--- Work instruction A ---
In the passage on natural capital, what does it say causes most floods?
--- Work instruction B ---
Say whether each statement agrees with the passage on natural capital. Answer yes or no and quote the words that decide it.
(i) Economists claim that natural and manufactured capital can substitute for each other.
(ii) Copper is given as an example of irreplaceable natural capital.
(iii) Americans are described as less fortunate than the rest of the world.
--- Work instruction C ---
Reproduce the passage on natural capital from "Economists insist that" up to and including "are simply irreplaceable.", changing "copper" to "iron".

Natural capital is easy to overlook because it is the pond we swim in. One can live perfectly well without ever giving a thought to the sulfur cycle or wetland functions. Only when the benefits nature provides are disrupted do we take notice. When rain disappears and soil blows away in the Southwest, when reservoirs become polluted, or when we learn that mercury contaminates the fish we eat from the Great Lakes, we suddenly grasp the effect of natural capital depletion. Most floods are caused by man, not weather; deforestation, levee construction, erosion, and overgrazing all result in the loss of ecosystem services.
Compared to the rest of the world, Americans are fortunate — so far. Many regions face far more severe effects of natural capital depletion. But each ecosystem depends on the health of all ecosystems. The atmosphere does not fathom whether CO2 comes from U.S. oil or Chinese coal, nor do hurricanes lose force because the Heritage Foundation doesn’t believe global warming is a problem. Living systems operate on laws over which we have no say.
Economists insist that natural and manufactured capital are substitutable — that we can invent technological adaptations to compensate for the loss of living systems. In some cases, as with copper, wood, and coal, the search for substitutes has indeed proved economically and technologically beneficial. Nevertheless, some forms of natural capital are simply irreplaceable.

--- The data ---
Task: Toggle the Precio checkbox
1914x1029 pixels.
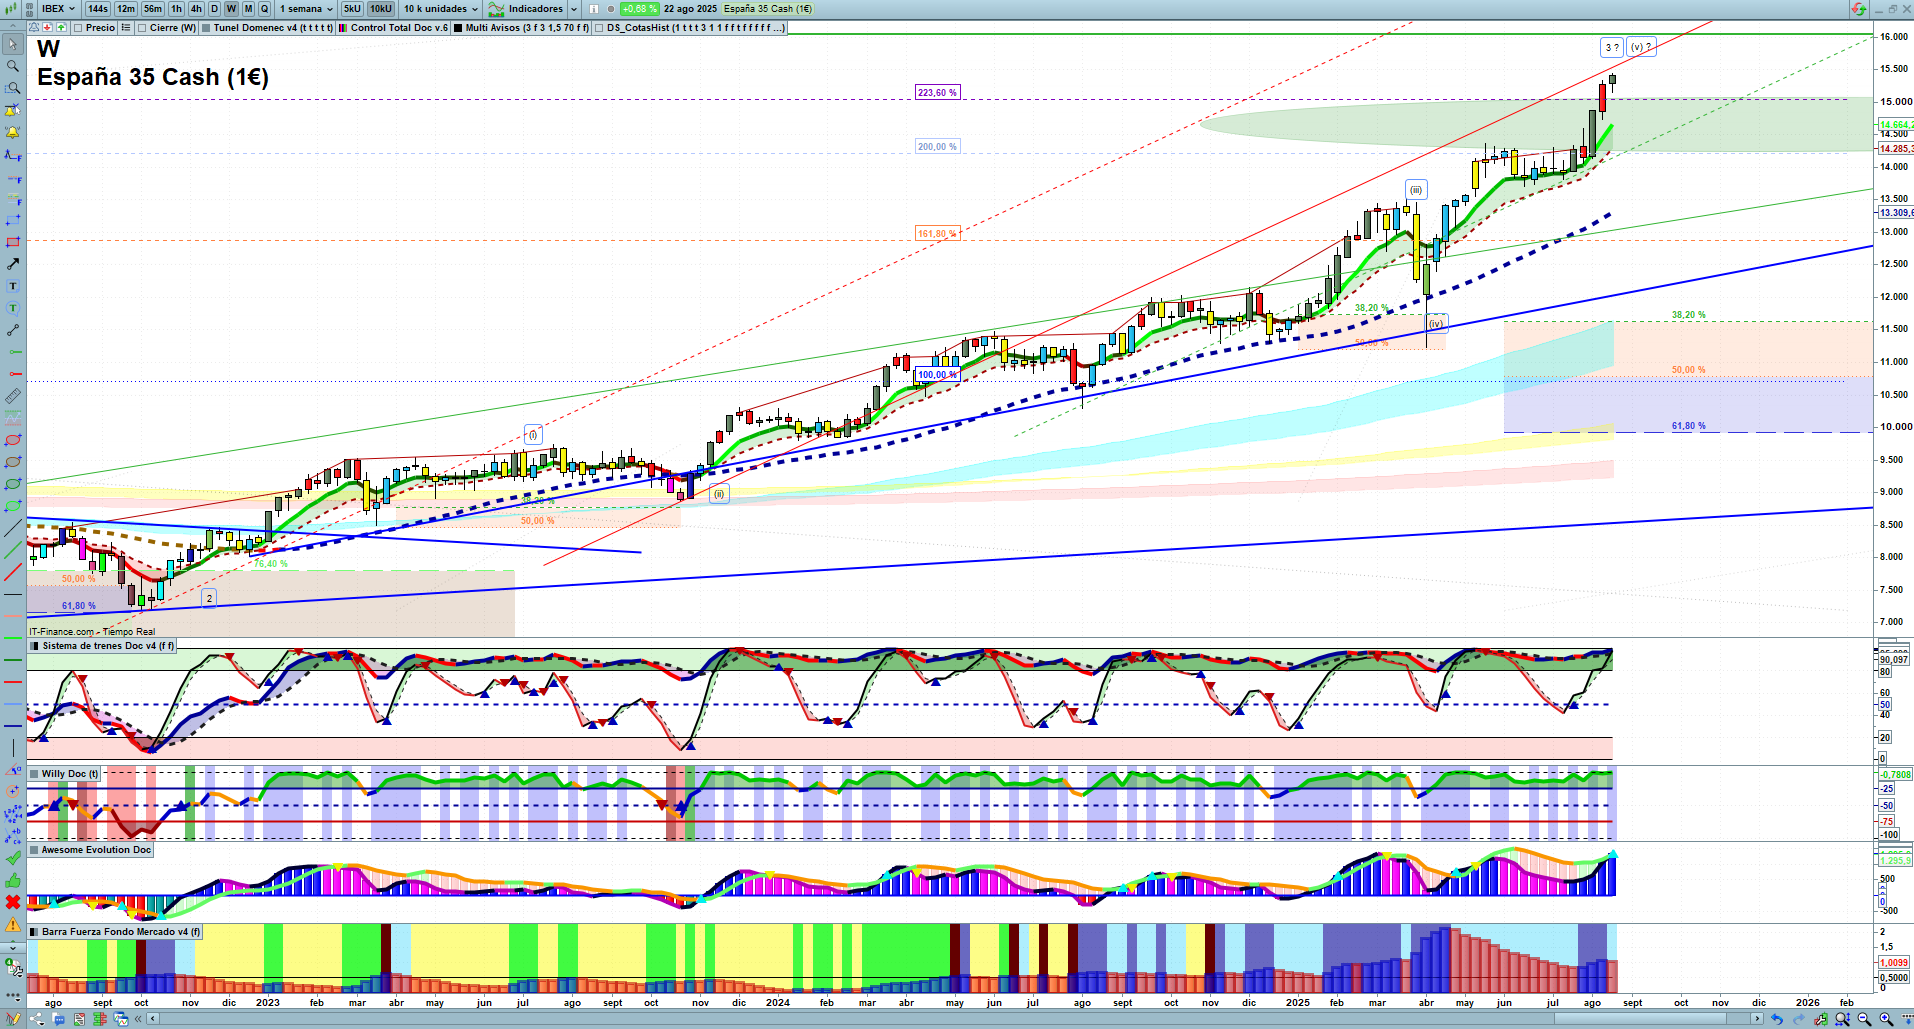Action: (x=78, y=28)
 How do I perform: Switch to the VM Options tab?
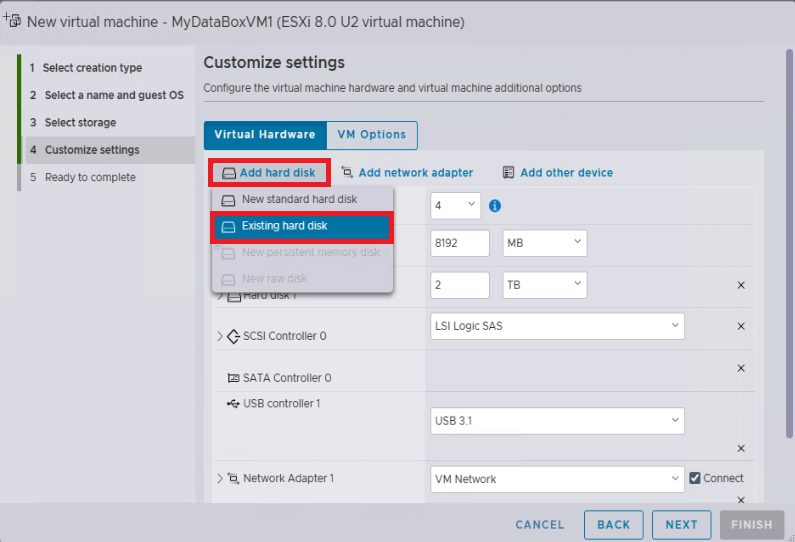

--- Response A ---
Most floods are caused by man, not weather.

--- Response B ---
(i) Yes: "Economists insist that natural and manufactured capital are substitutable"
(ii) No: "In some cases, as with copper, wood, and coal, the search for substitutes has indeed proved economically and technologically beneficial."
(iii) No: "Compared to the rest of the world, Americans are fortunate — so far."

--- Response C ---
Economists insist that natural and manufactured capital are substitutable — that we can invent technological adaptations to compensate for the loss of living systems. In some cases, as with iron, wood, and coal, the search for substitutes has indeed proved economically and technologically beneficial. Nevertheless, some forms of natural capital are simply irreplaceable.